DATA IN THIS EXERCISE:

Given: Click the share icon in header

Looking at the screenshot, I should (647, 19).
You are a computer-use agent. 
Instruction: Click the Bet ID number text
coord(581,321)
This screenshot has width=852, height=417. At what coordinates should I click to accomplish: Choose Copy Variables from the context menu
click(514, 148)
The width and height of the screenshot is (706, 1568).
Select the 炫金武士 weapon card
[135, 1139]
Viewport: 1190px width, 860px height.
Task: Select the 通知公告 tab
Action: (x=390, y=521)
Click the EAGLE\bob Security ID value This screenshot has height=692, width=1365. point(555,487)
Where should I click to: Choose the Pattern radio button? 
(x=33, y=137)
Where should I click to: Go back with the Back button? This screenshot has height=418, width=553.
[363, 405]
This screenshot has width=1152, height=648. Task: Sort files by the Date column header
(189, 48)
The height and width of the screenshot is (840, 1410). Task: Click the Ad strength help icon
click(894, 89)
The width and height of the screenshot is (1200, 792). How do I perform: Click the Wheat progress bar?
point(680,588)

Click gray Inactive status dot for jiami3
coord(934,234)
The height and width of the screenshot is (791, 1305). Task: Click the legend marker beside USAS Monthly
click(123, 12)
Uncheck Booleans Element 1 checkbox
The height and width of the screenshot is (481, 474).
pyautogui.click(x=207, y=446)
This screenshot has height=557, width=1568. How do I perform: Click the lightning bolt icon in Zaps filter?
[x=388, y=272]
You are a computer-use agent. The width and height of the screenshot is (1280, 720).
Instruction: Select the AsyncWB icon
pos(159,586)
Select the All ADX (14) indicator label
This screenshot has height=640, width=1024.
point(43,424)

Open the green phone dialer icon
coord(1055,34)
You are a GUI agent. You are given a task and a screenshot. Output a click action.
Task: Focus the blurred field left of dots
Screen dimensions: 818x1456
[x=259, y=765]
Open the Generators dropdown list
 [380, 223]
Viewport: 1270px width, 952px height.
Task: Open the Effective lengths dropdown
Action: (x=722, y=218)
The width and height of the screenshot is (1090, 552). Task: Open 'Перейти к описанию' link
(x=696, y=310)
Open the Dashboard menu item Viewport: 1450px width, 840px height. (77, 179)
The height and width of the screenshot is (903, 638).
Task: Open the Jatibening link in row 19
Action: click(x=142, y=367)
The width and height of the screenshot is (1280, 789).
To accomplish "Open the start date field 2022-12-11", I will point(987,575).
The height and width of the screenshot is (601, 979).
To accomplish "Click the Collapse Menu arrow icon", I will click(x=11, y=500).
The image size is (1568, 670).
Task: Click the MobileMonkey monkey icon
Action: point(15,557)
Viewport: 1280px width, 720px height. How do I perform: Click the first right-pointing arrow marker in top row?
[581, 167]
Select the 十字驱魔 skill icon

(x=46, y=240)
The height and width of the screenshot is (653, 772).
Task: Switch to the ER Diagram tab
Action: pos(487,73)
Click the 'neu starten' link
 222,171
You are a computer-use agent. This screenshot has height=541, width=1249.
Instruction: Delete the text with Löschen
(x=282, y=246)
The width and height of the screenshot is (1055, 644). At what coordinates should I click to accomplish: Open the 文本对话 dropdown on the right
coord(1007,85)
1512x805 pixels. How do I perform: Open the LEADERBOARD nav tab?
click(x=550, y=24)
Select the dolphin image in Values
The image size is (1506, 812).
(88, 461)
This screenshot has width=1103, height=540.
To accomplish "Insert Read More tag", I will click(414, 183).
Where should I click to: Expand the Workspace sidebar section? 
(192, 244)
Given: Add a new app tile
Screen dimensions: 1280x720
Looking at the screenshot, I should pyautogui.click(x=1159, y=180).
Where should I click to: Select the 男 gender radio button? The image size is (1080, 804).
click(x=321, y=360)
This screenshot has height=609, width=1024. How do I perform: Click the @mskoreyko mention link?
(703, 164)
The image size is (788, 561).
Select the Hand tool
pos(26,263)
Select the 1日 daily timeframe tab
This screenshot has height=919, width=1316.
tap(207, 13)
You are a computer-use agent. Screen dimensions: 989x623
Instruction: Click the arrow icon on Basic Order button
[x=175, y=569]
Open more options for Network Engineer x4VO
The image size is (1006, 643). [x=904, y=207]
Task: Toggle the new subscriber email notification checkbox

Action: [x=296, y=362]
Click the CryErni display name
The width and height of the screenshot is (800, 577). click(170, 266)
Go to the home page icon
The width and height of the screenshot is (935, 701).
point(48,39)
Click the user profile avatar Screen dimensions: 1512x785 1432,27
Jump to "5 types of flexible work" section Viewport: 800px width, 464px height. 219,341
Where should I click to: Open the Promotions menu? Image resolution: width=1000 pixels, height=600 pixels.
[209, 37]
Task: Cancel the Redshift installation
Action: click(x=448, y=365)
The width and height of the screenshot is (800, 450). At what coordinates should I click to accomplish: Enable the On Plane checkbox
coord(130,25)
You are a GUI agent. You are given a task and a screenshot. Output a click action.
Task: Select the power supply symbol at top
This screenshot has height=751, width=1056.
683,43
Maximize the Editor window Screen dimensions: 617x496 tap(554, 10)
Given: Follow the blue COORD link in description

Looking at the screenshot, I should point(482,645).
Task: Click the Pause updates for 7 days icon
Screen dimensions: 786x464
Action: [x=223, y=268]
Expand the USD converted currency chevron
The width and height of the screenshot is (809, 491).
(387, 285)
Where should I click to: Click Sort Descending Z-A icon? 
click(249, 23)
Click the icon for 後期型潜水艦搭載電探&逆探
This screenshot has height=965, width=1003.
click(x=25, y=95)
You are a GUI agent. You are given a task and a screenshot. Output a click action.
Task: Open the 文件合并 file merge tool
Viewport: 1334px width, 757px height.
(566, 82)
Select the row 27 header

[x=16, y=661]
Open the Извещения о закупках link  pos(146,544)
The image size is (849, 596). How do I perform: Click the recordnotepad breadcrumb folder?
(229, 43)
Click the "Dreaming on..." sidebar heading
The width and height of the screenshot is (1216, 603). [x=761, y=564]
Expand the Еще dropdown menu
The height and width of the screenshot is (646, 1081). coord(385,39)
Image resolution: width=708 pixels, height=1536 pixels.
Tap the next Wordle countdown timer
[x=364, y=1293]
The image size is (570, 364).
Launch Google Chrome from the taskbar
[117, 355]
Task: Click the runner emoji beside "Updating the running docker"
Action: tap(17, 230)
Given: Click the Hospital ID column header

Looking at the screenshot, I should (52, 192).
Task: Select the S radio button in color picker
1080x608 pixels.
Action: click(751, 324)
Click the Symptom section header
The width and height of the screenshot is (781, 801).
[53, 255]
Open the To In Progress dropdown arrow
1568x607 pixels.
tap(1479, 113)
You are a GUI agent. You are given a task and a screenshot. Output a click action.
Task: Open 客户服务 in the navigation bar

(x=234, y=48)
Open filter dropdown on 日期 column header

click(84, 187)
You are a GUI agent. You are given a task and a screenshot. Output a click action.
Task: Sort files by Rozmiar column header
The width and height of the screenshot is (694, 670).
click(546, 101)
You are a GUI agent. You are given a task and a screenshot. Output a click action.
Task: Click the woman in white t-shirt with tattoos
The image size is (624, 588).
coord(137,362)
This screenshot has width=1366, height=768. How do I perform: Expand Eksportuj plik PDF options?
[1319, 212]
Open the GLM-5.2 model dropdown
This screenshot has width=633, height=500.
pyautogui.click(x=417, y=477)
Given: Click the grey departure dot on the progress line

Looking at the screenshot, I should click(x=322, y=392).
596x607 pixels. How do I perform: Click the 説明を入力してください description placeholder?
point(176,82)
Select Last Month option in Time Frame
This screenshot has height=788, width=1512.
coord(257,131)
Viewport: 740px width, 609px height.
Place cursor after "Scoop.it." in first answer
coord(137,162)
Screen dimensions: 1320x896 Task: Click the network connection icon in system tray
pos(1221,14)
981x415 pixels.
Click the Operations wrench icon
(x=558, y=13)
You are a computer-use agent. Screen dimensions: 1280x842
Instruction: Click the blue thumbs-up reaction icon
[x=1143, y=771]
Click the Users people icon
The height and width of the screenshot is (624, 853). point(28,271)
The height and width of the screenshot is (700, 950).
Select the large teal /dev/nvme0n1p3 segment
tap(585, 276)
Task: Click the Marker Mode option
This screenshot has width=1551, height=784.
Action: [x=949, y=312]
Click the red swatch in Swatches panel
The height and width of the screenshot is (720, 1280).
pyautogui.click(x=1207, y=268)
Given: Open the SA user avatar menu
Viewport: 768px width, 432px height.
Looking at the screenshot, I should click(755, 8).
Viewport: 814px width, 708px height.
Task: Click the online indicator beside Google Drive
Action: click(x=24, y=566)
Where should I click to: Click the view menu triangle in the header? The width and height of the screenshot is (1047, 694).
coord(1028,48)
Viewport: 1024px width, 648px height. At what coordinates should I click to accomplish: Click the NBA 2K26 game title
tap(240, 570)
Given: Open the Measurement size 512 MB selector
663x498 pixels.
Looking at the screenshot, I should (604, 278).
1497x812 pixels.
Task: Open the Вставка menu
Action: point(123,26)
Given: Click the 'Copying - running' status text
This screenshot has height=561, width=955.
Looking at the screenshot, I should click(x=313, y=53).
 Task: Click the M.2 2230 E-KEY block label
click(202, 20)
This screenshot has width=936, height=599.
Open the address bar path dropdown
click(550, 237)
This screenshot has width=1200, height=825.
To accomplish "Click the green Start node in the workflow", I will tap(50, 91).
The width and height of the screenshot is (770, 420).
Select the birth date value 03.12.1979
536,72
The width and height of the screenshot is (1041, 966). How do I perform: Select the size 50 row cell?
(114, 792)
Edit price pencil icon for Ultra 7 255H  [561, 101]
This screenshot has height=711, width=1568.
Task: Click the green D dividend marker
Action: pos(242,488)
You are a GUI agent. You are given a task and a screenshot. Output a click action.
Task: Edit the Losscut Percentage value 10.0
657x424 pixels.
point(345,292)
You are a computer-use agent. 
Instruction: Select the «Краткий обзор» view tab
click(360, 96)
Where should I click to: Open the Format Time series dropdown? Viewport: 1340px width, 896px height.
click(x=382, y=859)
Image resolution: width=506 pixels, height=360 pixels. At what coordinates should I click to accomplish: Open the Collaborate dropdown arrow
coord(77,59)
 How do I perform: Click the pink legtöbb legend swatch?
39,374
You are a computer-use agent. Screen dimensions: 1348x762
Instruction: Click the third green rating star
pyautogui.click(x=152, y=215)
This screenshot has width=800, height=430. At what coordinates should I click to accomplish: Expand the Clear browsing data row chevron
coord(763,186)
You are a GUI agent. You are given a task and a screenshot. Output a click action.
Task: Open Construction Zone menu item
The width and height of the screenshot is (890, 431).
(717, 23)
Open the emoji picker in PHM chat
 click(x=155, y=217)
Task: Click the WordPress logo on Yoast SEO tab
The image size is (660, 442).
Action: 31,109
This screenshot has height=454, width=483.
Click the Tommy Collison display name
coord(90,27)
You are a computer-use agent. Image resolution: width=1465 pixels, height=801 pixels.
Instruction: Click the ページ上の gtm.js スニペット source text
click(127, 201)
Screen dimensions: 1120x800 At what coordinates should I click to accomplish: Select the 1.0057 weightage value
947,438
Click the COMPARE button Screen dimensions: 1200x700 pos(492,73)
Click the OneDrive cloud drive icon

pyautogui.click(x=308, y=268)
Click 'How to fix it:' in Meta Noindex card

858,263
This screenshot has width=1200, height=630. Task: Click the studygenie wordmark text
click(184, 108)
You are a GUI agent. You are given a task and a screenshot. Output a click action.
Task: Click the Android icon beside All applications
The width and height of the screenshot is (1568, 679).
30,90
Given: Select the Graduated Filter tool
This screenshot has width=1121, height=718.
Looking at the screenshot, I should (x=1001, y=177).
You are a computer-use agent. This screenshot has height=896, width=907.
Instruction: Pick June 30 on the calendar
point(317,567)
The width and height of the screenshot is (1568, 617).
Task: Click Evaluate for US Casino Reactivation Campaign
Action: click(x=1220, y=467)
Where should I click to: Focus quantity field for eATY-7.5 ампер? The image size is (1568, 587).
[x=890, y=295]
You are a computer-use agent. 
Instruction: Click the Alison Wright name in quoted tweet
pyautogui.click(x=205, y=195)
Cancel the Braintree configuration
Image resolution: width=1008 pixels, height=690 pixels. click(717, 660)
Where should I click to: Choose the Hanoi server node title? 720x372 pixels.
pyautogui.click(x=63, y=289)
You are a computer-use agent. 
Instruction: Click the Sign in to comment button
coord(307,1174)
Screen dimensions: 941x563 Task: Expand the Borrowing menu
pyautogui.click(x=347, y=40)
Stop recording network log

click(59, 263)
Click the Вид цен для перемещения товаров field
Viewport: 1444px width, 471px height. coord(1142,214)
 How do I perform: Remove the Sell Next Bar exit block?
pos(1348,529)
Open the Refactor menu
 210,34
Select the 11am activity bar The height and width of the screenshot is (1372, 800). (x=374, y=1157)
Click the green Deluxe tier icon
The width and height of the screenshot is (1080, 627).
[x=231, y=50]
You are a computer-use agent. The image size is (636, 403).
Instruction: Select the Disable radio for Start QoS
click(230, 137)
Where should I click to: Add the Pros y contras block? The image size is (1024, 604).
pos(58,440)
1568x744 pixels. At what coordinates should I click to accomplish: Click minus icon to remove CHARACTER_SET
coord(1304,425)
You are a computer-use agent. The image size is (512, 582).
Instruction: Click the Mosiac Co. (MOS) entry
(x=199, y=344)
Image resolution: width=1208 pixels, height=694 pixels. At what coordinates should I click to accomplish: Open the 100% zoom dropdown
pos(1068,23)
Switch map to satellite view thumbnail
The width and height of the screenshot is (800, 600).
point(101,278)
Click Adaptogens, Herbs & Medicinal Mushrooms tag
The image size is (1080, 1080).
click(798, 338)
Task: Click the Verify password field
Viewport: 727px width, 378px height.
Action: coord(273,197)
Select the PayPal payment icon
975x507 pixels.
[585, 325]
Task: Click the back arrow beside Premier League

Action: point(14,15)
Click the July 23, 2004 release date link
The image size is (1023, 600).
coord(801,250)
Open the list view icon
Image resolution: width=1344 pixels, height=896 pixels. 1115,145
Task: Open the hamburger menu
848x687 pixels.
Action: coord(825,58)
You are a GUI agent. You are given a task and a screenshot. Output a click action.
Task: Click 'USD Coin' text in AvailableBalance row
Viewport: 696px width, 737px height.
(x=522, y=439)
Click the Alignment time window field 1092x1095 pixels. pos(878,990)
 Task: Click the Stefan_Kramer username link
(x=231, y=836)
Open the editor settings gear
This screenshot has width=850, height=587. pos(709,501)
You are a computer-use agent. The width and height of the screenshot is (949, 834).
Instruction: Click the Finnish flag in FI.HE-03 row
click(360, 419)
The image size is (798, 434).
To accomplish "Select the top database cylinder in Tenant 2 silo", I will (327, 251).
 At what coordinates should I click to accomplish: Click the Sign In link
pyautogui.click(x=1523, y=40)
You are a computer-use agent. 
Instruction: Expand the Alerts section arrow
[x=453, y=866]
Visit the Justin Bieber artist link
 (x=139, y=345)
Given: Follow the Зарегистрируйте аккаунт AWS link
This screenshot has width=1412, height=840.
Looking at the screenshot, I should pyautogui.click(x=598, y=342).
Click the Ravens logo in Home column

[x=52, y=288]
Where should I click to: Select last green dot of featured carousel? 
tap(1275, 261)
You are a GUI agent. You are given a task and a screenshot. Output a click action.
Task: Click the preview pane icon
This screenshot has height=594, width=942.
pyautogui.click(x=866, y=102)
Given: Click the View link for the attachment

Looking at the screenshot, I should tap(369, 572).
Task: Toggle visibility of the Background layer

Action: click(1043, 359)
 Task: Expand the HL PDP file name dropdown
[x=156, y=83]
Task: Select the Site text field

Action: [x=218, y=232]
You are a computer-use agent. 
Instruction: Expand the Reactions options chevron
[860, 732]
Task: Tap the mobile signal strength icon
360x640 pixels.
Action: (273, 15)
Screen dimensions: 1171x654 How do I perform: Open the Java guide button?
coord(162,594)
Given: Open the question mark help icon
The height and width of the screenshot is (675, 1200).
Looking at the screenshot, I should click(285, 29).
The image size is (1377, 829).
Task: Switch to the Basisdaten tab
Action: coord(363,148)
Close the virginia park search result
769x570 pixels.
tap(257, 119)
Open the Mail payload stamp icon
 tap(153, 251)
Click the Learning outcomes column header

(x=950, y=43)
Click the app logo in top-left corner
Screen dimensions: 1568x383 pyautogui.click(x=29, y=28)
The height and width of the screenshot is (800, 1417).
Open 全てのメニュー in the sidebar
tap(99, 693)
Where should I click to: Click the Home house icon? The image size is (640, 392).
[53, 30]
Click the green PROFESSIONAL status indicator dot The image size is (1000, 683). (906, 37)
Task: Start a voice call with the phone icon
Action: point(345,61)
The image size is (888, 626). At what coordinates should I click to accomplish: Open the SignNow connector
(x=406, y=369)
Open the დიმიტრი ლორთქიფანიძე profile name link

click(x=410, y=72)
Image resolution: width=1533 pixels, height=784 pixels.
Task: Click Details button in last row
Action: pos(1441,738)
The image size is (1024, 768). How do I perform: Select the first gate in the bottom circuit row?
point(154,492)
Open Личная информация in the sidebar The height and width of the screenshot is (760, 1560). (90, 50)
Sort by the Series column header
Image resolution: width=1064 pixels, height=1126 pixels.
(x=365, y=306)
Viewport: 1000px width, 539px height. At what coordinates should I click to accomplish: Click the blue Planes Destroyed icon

REQUIRED ACTION: When a line contains the string "avatar", count that line; once every line of the records has been checked, state the count alone.

ANSWER AREA: 2